The committee on sites, relics and structures, one of three organized by Gov. Gwen, has been supportive of archaeological projects carried out in coordination with the National Museum, the sole agency tasked with carrying out excavations in the country.
Proof of this are the archaeological finds now on display at Museo Sugbo, at the USC Museum as well as those in the Boljoon Parish Museum.
But if the stories I got in Daan Bantayan are indeed true, then the artifacts recovered from a 1.4-km stretch beachfront in the 1970s date even earlier than those we recovered from Plaza Independencia and Boljoon. An informant on site, a former barangay captain, told me that the gold recovered from this particular site comprised small gear-like pieces that when strewn together would form a tight necklace containing 300 to 500 of those same gears or tiny crowns. He also told me about the gold-studded teeth or ?bansil? akin to those recovered in Brgy. Bantigue, Bantayan ? the Vince Escario collection ? that are on display at the archeological gallery of the Museo Sugbo.
I cannot overemphasize this fact: the Bangko Sentral ng Pilipinas Museum and the Ayala Museum have the largest collection of pre-Hispanic gold ever recovered from burial sites. But not a single one of those on display in these museums contains an iota of archaeological information worth publishing.

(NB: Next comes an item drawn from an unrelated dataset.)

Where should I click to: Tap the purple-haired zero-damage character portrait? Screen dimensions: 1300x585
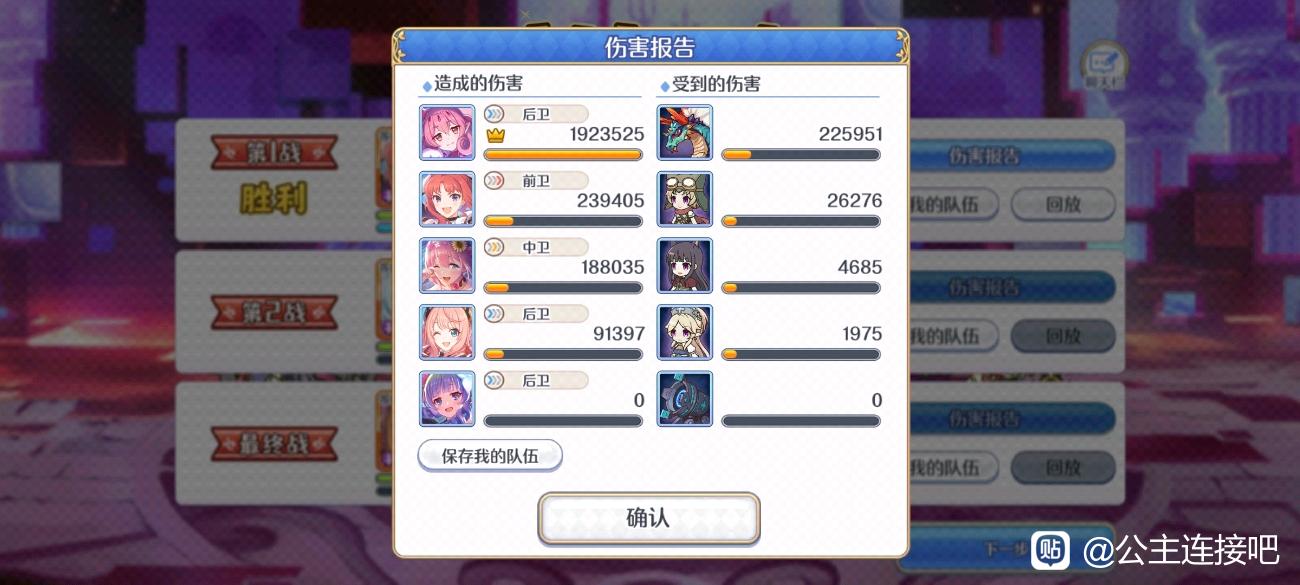coord(447,400)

In short, they are products of the incessant grave robbing, treasure hunting and looting that characterized the antique-collecting world of the 1970s and 1980s. Variously estimated to date between the 12th and the 14th century A.D., these gold jewelry pieces offer a peek at the kind of barter trading that made the wearing of such jewels quite an ordinary affair in those times. For the moment, we can only surmise what these pieces meant to their wearers.
Thankfully, Boljoon provided so much wealth of information concerning golden jewelry produced in the early 16th century. When we shall have excavated this site, I certainly hope we shall have finally put an absolute date to these earlier pieces and these will hopefully come from Daan Bantayan.